# Kitten urinating on bed



## rockchickbex (May 10, 2009)

Hi there,

We have got a 9 week old kitten which we have had for a week now. She has used her litter tray perfectly except for twice where she has urinated on the bed. We have kept the door shut and don't let her go in there but she scratches and cries to get in. We keep her litter tray clean and she is very active and loved! After the first time she did it I washed the quilt and covers and also bought a new mattress (the old one was goosed anyway).

Anyone got any ideas?

Many Thanks in advance!

Becka


----------



## Jen26 (Apr 22, 2008)

Your bed is probably were your smell is most concentrated, at a guess I would say she is probably scent marking.

You could try some feliway, or as you are doing already keep her out, hopefully she will get the idea eventually


----------



## Carmela (May 9, 2009)

rockchickbex said:


> Hi there,
> 
> We have got a 9 week old kitten which we have had for a week now. She has used her litter tray perfectly except for twice where she has urinated on the bed. We have kept the door shut and don't let her go in there but she scratches and cries to get in. We keep her litter tray clean and she is very active and loved!
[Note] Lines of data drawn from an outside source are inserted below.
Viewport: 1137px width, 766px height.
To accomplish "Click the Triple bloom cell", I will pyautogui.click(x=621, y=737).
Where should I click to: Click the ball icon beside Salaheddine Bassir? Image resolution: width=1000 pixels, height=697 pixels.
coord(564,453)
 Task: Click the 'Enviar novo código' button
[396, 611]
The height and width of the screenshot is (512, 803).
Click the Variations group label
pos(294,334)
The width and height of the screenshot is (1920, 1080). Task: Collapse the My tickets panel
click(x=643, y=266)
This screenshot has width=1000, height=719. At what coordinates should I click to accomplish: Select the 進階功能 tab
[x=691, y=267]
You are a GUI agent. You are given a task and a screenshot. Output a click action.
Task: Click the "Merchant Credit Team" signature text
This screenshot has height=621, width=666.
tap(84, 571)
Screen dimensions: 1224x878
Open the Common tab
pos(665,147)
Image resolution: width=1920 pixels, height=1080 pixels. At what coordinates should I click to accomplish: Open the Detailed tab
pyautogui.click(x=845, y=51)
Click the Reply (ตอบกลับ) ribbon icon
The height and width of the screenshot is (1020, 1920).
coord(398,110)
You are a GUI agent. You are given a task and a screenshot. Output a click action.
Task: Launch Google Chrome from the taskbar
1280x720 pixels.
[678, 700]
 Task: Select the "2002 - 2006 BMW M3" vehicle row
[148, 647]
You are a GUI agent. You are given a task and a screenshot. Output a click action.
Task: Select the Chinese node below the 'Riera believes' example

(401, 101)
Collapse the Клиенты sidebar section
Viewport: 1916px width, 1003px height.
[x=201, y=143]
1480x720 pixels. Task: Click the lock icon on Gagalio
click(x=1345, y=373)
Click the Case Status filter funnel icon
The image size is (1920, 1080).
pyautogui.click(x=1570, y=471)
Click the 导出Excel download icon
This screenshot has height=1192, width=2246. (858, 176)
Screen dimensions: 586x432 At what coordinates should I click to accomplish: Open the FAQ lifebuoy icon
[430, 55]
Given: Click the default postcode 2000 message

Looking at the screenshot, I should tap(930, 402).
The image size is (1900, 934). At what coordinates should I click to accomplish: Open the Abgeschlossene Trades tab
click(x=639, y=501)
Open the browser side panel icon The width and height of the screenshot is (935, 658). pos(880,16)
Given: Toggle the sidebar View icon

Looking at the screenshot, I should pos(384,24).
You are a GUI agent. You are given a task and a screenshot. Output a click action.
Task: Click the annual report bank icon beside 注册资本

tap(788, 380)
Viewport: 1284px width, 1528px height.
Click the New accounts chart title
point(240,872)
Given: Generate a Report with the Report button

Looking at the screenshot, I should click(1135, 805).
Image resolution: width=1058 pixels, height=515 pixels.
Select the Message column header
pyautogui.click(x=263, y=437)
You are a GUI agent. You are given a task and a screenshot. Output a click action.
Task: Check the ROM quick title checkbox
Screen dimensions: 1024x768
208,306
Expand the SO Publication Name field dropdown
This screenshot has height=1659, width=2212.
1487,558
After the first time she did it I washed the quilt and covers and also bought a new mattress (the old one was goosed anyway).
> 
> ...


Just a thought, how close is her litter tray to her food, as some kittens are VERY fussy???


----------



## Siamese Kelly (Jan 6, 2008)

Also,soft things that absorb are very appealing to a kitten RCB,and as above they very often won't go near their food,but to nip it in th ebid before it becomes habit,keep her out for now,she will cry but will adapt quite soon and when she's out of the habit,she can be with you for night time snuggles and you keep a dry,clean bed


----------